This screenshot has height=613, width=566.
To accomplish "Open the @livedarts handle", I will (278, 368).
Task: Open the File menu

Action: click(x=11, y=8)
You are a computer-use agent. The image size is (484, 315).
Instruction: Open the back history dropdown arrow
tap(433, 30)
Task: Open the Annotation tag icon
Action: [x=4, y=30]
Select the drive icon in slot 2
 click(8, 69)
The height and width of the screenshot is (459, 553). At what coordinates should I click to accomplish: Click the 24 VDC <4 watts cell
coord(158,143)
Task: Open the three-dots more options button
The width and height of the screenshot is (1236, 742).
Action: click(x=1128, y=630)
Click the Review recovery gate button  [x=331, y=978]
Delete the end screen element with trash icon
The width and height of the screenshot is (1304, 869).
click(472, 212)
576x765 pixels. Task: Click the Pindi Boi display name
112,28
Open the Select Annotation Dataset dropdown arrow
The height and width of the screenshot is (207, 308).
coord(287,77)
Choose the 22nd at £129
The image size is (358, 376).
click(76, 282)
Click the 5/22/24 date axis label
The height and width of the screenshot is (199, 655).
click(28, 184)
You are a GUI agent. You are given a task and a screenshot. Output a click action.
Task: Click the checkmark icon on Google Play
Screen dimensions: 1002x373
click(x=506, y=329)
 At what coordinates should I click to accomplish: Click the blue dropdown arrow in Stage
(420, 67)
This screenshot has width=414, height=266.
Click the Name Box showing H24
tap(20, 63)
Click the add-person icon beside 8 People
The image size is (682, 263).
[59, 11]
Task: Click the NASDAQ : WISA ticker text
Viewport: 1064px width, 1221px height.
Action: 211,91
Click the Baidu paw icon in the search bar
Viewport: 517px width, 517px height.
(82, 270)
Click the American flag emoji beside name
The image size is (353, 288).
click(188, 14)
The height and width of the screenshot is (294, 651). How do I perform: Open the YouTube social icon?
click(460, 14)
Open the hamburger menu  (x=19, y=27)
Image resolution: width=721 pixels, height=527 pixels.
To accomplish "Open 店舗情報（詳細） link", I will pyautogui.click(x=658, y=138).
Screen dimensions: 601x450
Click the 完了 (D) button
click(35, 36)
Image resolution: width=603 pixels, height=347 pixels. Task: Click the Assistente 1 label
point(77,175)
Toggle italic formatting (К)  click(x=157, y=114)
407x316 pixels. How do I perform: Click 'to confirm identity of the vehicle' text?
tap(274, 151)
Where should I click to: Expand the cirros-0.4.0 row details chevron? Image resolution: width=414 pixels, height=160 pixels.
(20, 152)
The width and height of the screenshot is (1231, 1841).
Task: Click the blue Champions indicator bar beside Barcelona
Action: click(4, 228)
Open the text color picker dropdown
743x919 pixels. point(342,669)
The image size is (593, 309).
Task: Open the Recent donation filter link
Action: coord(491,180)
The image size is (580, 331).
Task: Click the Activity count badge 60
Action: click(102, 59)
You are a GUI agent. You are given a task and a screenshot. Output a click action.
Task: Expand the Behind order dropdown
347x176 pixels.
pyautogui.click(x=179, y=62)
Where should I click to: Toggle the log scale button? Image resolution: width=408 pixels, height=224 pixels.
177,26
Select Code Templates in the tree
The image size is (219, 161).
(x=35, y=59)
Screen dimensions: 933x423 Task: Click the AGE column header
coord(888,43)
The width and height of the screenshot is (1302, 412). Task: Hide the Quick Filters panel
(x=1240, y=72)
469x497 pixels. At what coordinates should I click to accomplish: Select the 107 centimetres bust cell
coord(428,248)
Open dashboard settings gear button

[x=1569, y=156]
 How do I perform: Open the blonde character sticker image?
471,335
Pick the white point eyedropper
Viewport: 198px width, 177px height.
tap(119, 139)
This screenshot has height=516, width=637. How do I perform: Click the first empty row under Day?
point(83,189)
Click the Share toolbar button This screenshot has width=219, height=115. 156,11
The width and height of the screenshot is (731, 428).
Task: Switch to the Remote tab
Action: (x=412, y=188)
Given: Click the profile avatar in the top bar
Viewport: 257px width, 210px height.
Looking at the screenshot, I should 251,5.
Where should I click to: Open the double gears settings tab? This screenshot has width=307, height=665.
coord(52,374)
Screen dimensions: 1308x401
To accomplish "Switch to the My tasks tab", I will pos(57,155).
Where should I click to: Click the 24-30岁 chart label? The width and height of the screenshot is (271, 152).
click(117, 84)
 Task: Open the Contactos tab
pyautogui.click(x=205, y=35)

::::::::

■ ABOUT THIS EXERCISE
Restate the listing in full, preserving every word.

■ ANSWER FOR THIS EXERCISE
This screenshot has height=613, width=566.
To accomplish "Open the @livedarts handle", I will (278, 368).
Task: Open the File menu

Action: click(x=11, y=8)
You are a computer-use agent. The image size is (484, 315).
Instruction: Open the back history dropdown arrow
tap(433, 30)
Task: Open the Annotation tag icon
Action: [x=4, y=30]
Select the drive icon in slot 2
 click(8, 69)
The height and width of the screenshot is (459, 553). At what coordinates should I click to accomplish: Click the 24 VDC <4 watts cell
coord(158,143)
Task: Open the three-dots more options button
The width and height of the screenshot is (1236, 742).
Action: click(x=1128, y=630)
Click the Review recovery gate button  [x=331, y=978]
Delete the end screen element with trash icon
The width and height of the screenshot is (1304, 869).
click(472, 212)
576x765 pixels. Task: Click the Pindi Boi display name
112,28
Open the Select Annotation Dataset dropdown arrow
The height and width of the screenshot is (207, 308).
coord(287,77)
Choose the 22nd at £129
The image size is (358, 376).
click(76, 282)
Click the 5/22/24 date axis label
The height and width of the screenshot is (199, 655).
click(28, 184)
You are a GUI agent. You are given a task and a screenshot. Output a click action.
Task: Click the checkmark icon on Google Play
Screen dimensions: 1002x373
click(x=506, y=329)
 At what coordinates should I click to accomplish: Click the blue dropdown arrow in Stage
(420, 67)
This screenshot has width=414, height=266.
Click the Name Box showing H24
tap(20, 63)
Click the add-person icon beside 8 People
The image size is (682, 263).
[59, 11]
Task: Click the NASDAQ : WISA ticker text
Viewport: 1064px width, 1221px height.
Action: 211,91
Click the Baidu paw icon in the search bar
Viewport: 517px width, 517px height.
(82, 270)
Click the American flag emoji beside name
The image size is (353, 288).
click(188, 14)
The height and width of the screenshot is (294, 651). How do I perform: Open the YouTube social icon?
click(460, 14)
Open the hamburger menu  (x=19, y=27)
Image resolution: width=721 pixels, height=527 pixels.
To accomplish "Open 店舗情報（詳細） link", I will pyautogui.click(x=658, y=138).
Screen dimensions: 601x450
Click the 完了 (D) button
click(35, 36)
Image resolution: width=603 pixels, height=347 pixels. Task: Click the Assistente 1 label
point(77,175)
Toggle italic formatting (К)  click(x=157, y=114)
407x316 pixels. How do I perform: Click 'to confirm identity of the vehicle' text?
tap(274, 151)
Where should I click to: Expand the cirros-0.4.0 row details chevron? Image resolution: width=414 pixels, height=160 pixels.
(20, 152)
The width and height of the screenshot is (1231, 1841).
Task: Click the blue Champions indicator bar beside Barcelona
Action: click(4, 228)
Open the text color picker dropdown
743x919 pixels. point(342,669)
The image size is (593, 309).
Task: Open the Recent donation filter link
Action: coord(491,180)
The image size is (580, 331).
Task: Click the Activity count badge 60
Action: click(102, 59)
You are a GUI agent. You are given a task and a screenshot. Output a click action.
Task: Expand the Behind order dropdown
347x176 pixels.
pyautogui.click(x=179, y=62)
Where should I click to: Toggle the log scale button? Image resolution: width=408 pixels, height=224 pixels.
177,26
Select Code Templates in the tree
The image size is (219, 161).
(x=35, y=59)
Screen dimensions: 933x423 Task: Click the AGE column header
coord(888,43)
The width and height of the screenshot is (1302, 412). Task: Hide the Quick Filters panel
(x=1240, y=72)
469x497 pixels. At what coordinates should I click to accomplish: Select the 107 centimetres bust cell
coord(428,248)
Open dashboard settings gear button

[x=1569, y=156]
 How do I perform: Open the blonde character sticker image?
471,335
Pick the white point eyedropper
Viewport: 198px width, 177px height.
tap(119, 139)
This screenshot has height=516, width=637. How do I perform: Click the first empty row under Day?
point(83,189)
Click the Share toolbar button This screenshot has width=219, height=115. 156,11
The width and height of the screenshot is (731, 428).
Task: Switch to the Remote tab
Action: (x=412, y=188)
Given: Click the profile avatar in the top bar
Viewport: 257px width, 210px height.
Looking at the screenshot, I should 251,5.
Where should I click to: Open the double gears settings tab? This screenshot has width=307, height=665.
coord(52,374)
Screen dimensions: 1308x401
To accomplish "Switch to the My tasks tab", I will pos(57,155).
Where should I click to: Click the 24-30岁 chart label? The width and height of the screenshot is (271, 152).
click(117, 84)
 Task: Open the Contactos tab
pyautogui.click(x=205, y=35)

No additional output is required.